In a Markdown table with the columns Row and Line, lay out the lines between the one holding "Click the 被替换的文本 input box" and the one holding "pyautogui.click(x=388, y=471)", inclusive, one line per row with blank lines skipped. Leave the pictures out.
[START GIVEN ENTRIES]
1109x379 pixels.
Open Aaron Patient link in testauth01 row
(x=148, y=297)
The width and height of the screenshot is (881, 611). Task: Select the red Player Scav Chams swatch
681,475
[END GIVEN ENTRIES]
[START GIVEN ENTRIES]
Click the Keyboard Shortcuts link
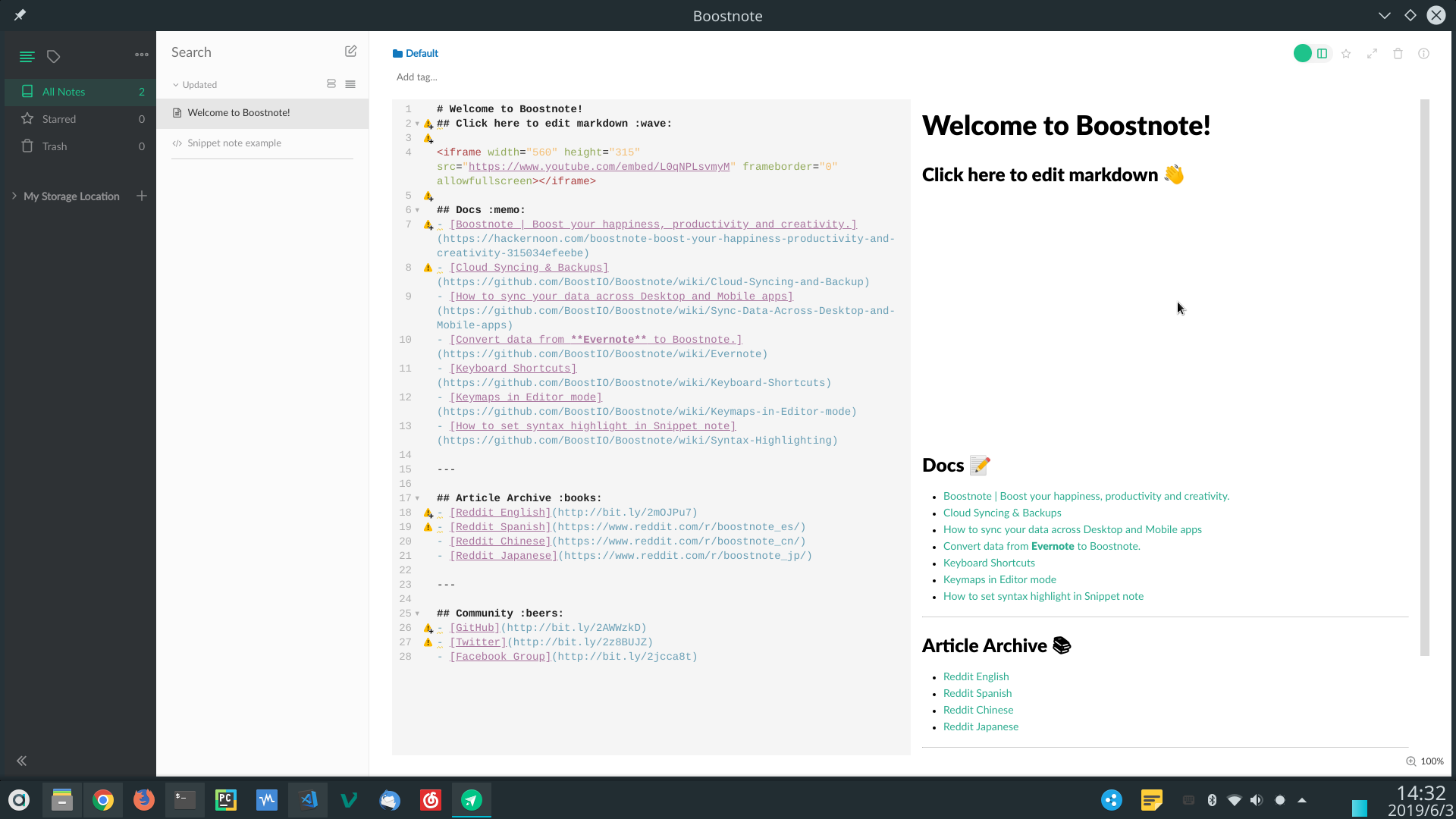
[END GIVEN ENTRIES]
[START GIVEN ENTRIES]
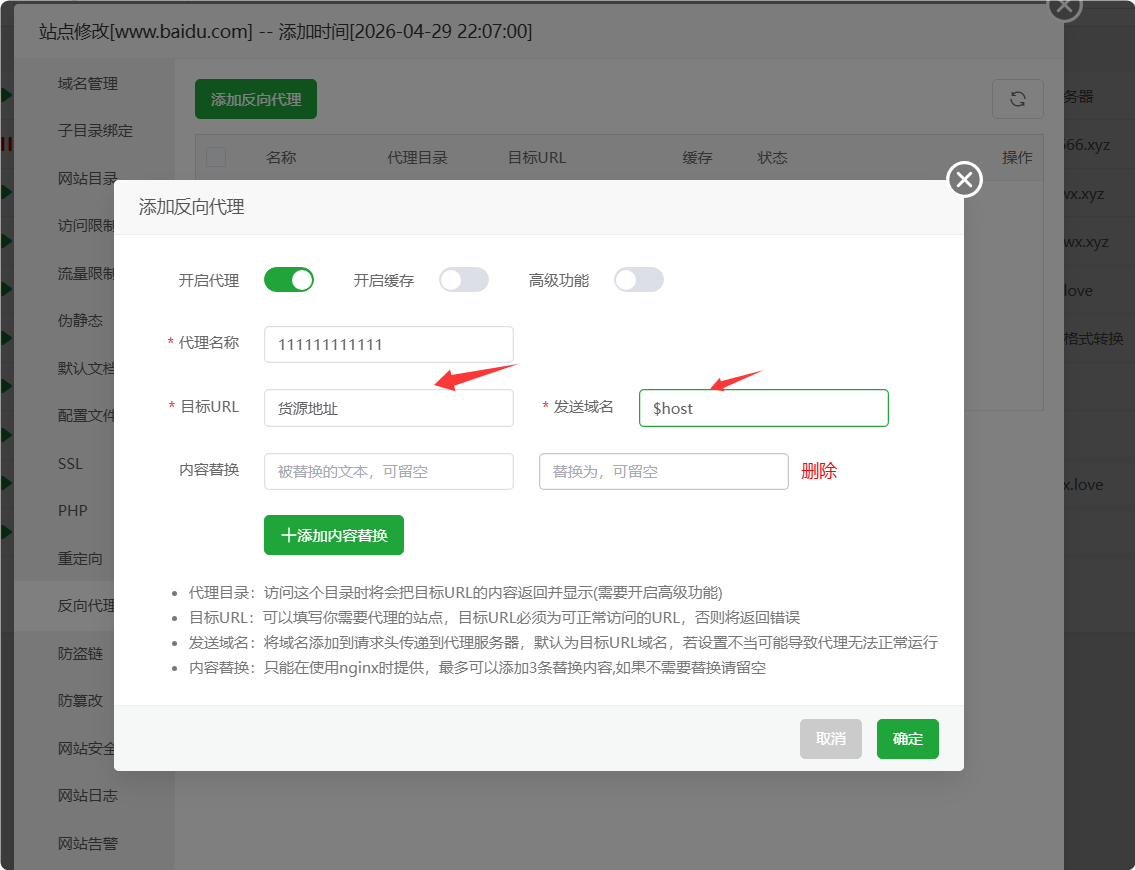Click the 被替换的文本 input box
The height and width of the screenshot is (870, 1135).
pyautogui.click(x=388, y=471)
[END GIVEN ENTRIES]
■ EXERCISE OUTPUT:
| Row | Line |
|---|---|
| 1 | Click the 被替换的文本 input box |
| 2 | The height and width of the screenshot is (870, 1135). |
| 3 | pyautogui.click(x=388, y=471) |